**PASSAGE PROVIDED:**
▶
# 2001 30 HP two stroke Yamaha outboard prop size?



## cutrunner

Probably a 13 pitch. Hard to say for sure.
nice looking hull by the way


----------



## jsanchez

Hey man its jose Sanchez my bro in law sold you the triumph. Anyway start with buying a tiny tach and then check the current pitch on your prop. Normally stamp on side or inside hub area


----------



## tomahawk

No help with the prop, but love the boat. Nice old school look.


----------



## sirvenjose

This is Jose's uncle.  My brother is one that used to have a Triumph boat.  

I purchased a used aluminum prop for $30.00 in the Florida Keys it's only a 10 pitch prop.  I will try it out and see how many RPMs I get out of it.

The boat is an old boat I found dumped on the side of the rode.  It had a pine tree growing out of it.  It's a work in progress, I will continue the wood work all the way around the outside and inside as rub rail.  I will also add another bench seat up front.  I need a few rod holders and spear gun holders.

Thanks
Jose Sirven


----------



## No Bait / Lures Only

I have a modified 25 hp Yamaha 2 cyl 2 stroke on a 350# skiff, have 3, 3 blade s/s props. All 3 run different speeds and rpms, the turbo hot shot 12" runs the best speed, lots of rpm. If you are interested I have a Solist 13" pitch s/s, nice shape for sale. If you get a tiny tach $60, then you can accurately tell what prop to buy. steve 601-590-2983


----------



## sirvenjose

Picked up a used aluminum 10 pitch prop, I also had to rebuild the bottom carburetor. I finally got the motor running right. I noticed that I have to raise the motor at least 1 inch and install a Permatrim to keep the nose down.

This is a video of the boat running today.
http://josesirven.blogspot.com/2014/07/running-boat-today.html


----------



## cutrunner

Judging by the wake your moving right along nicely.


----------



## No Bait / Lures Only

Boat runs great with a 10" pitch, the wood trim looks wonderful. I did teak gunnels and rod racks under in my old Hoog 16. Good luck with the boat build.


----------



## sirvenjose

I raised the motor two days ago and it runs even better. With the engine tilted all the way down I was getting 5900 RPMs. What should I be getting? I could have hit 6000 RPMs if I would have kept it punched but I did not want to damage the motor.

Thanks
Jose Sirven


----------



## No Bait / Lures Only

My 25 Yamaha 2 stoke modified runs 6400 rpm on the tiny tach with the Turbo Hot Shot 12" pitch @ 34 mph gps


----------



## sirvenjose

Shouldn't we be under 6000 RPM? What's should be our max RPM?


----------



## No Bait / Lures Only

Go to Hydro Tec Site and call one of the tech's, as they did all of Yamaha Warranty Work with 2 stroke rebuilds. My personal motors, I have modified and wind em up. Use good oil and non ethanol gas, and service them. No issues up to 6000, with my Merc EFI 150 no issues either.....


----------



## No Bait / Lures Only

Modified my Vance Jack Plate, added a 3" verticle extension. Readjusted jack plate 1" higher, will see if the Power Tech 12" can pick up RPM and Speed, as the blades are heavily cupped and raked. Give rpm and speed updates when tested soon.... :-/


----------
◀
[Excerpt from a dataset]
▶
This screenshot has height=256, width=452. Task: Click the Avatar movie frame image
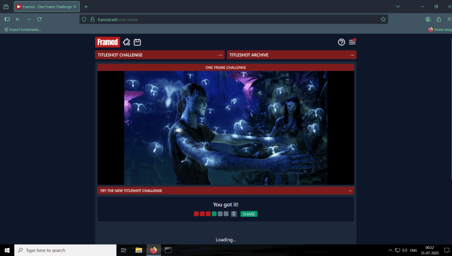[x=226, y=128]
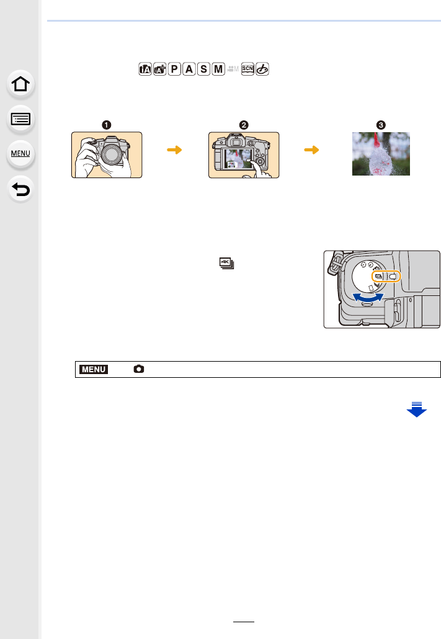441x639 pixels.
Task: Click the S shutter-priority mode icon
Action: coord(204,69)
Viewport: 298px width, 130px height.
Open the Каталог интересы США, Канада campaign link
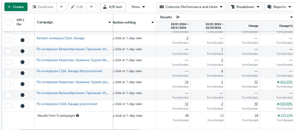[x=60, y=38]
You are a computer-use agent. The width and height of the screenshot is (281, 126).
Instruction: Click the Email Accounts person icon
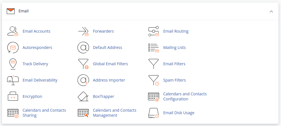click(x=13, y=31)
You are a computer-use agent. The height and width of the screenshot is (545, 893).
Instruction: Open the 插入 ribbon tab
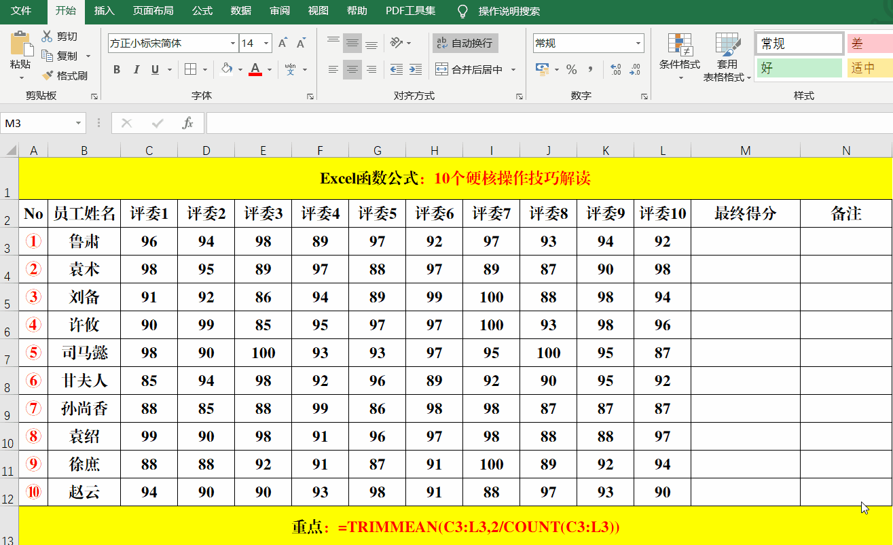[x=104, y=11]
◀
Translate this sentence from the outboard prop thread into Spanish: "I raised the motor two days ago and it runs even better."

**WRITTEN SOLUTION:** Levanté el motor hace dos días y funciona aún mejor.